§ **Work order**
Copy out the entries below exactly as they stand, but only from the line containing "You are a GUI" through the line containing "Task: Click the Bessemer Venture Partners bar".

§ **Given data**
[Start of Attachment]

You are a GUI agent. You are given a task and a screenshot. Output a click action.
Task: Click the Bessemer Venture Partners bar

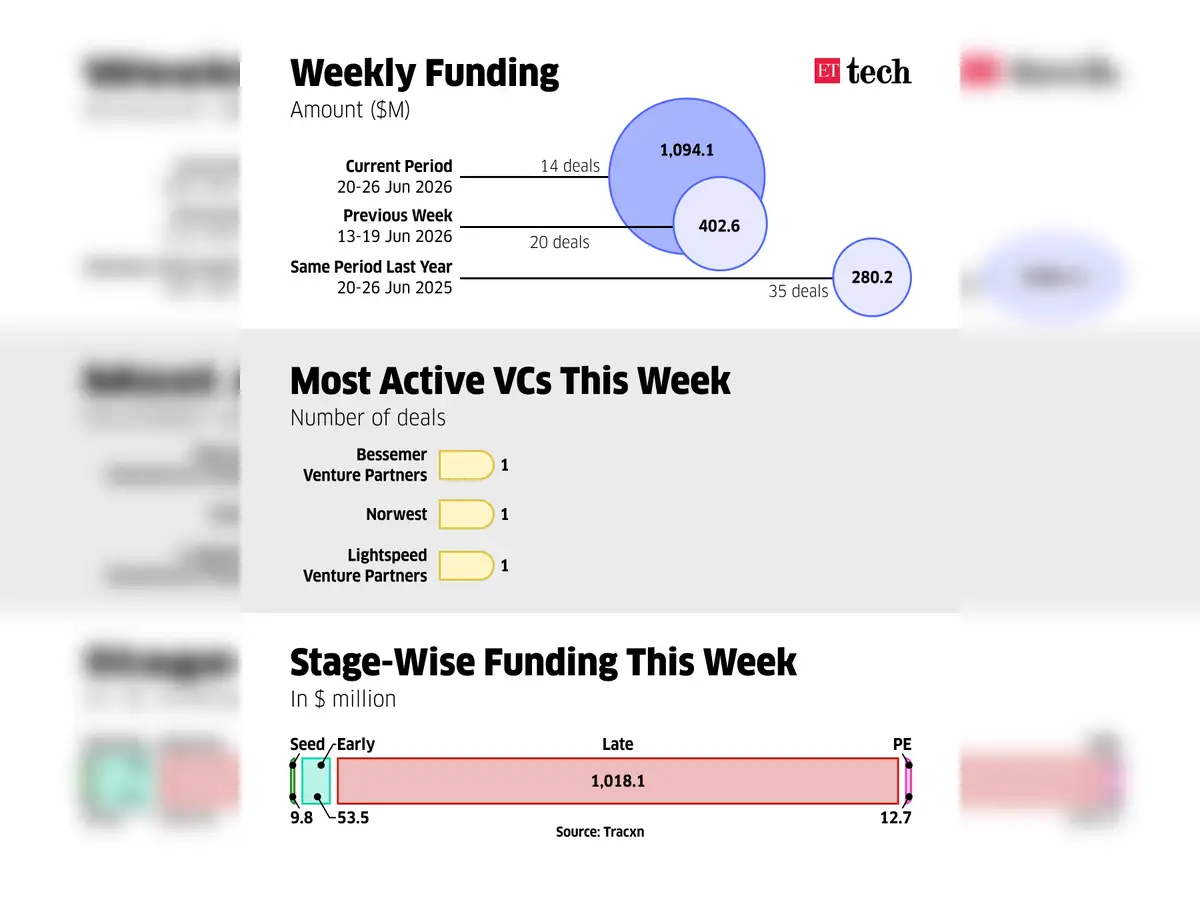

[End of Attachment]
[Start of Attachment]

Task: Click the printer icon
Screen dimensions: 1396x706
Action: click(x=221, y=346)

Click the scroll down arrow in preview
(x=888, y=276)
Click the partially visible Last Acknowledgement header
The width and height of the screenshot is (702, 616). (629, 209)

[End of Attachment]

§ **Expected answer**
You are a GUI agent. You are given a task and a screenshot. Output a click action.
Task: Click the Bessemer Venture Partners bar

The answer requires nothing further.